Text under study ::
Governor of the Netherlands Antilles
- In office 16 January 1990 – 1 July 2002
- Monarch: Beatrix
- Prime Minister: Maria Liberia Peters Suzanne Camelia-Römer Alejandro Felipe Paula Miguel Pourier Suzanne Camelia-Römer Miguel Pourier Etienne Ys
- Preceded by: René Römer
- Succeeded by: Frits Goedgedrag

President of the Joint Court of Justice of the Netherlands Antilles
- In office 1 September 1979 – 15 January 1990
- Succeeded by: Meindert Wijnholt [nl]

Judge of the Joint Court of Justice of the Netherlands Antilles
- In office 1974 – 1 September 1979

Personal details
- Born: 21 April 1941 (age 85) Bonaire
- Occupation: Public prosecutor, attorney, judge

= Jaime Saleh =

Dutch Antillean politician and former judge

Jaime Mercelino Saleh (born 20 April 1941) is a Dutch Antillean politician and former judge. He was a judge on the Joint Court of Justice of the Netherlands Antilles from 1974 to 1990 and was its president from 1979. Saleh subsequently served as Governor of the Netherlands Antilles between 1990 and 2002.

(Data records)
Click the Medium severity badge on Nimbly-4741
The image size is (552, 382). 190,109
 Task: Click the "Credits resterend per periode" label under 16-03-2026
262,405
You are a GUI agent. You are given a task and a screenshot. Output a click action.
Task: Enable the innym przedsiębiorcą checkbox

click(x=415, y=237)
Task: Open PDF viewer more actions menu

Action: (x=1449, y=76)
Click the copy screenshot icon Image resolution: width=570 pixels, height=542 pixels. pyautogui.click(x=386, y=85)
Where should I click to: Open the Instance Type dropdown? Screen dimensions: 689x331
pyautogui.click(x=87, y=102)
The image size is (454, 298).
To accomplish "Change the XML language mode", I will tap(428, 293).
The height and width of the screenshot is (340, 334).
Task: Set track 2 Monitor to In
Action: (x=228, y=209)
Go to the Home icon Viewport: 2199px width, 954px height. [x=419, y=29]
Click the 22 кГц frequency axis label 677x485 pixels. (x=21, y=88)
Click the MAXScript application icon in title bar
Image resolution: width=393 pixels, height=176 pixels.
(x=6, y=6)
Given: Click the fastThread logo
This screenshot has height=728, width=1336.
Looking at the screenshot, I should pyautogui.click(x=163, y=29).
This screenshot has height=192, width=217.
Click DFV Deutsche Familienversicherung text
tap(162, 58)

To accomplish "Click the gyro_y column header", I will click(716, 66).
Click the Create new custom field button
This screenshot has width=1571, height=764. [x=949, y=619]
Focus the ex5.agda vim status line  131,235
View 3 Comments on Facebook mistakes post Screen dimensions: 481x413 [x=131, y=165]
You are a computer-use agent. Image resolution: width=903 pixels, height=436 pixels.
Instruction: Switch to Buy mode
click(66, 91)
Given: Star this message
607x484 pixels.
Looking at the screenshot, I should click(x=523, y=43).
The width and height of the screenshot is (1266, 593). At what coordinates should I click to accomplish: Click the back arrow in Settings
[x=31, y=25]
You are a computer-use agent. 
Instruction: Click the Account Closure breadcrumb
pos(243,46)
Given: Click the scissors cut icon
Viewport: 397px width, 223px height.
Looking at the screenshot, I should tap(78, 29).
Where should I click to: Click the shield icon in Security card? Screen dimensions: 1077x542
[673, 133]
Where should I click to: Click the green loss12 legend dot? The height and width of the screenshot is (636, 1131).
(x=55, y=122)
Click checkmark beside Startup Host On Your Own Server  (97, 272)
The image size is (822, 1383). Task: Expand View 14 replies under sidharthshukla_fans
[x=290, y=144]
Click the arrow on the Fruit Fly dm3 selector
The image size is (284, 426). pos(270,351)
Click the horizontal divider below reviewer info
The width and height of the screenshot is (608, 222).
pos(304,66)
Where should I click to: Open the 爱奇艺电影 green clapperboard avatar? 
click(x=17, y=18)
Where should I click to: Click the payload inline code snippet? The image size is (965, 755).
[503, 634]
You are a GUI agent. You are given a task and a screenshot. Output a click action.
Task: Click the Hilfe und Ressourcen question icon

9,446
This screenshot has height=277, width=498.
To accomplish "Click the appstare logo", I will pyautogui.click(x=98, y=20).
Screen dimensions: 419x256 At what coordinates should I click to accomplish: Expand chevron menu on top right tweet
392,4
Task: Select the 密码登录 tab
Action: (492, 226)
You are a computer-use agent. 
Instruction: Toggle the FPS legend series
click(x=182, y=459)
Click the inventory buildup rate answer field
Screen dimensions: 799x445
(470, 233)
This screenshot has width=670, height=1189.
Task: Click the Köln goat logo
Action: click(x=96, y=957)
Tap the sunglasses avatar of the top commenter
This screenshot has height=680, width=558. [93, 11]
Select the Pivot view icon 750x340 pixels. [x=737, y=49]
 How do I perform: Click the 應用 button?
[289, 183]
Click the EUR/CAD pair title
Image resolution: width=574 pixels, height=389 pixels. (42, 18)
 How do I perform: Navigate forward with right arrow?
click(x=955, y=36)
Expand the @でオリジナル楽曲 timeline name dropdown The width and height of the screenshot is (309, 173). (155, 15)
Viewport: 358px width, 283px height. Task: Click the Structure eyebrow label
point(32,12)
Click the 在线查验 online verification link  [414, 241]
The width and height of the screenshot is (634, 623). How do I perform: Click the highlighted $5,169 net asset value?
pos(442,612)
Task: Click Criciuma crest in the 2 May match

Assignment ::
Answer these questions from the text on Jaime Saleh:
1. Who succeeded Saleh as Governor of the Netherlands Antilles?
2. On what date did Saleh take office as President of the Joint Court of Justice of the Netherlands Antilles?
3. Which occupations are listed under his personal details?

Written solution ::
1. Frits Goedgedrag
2. 1 September 1979
3. Public prosecutor, attorney, judge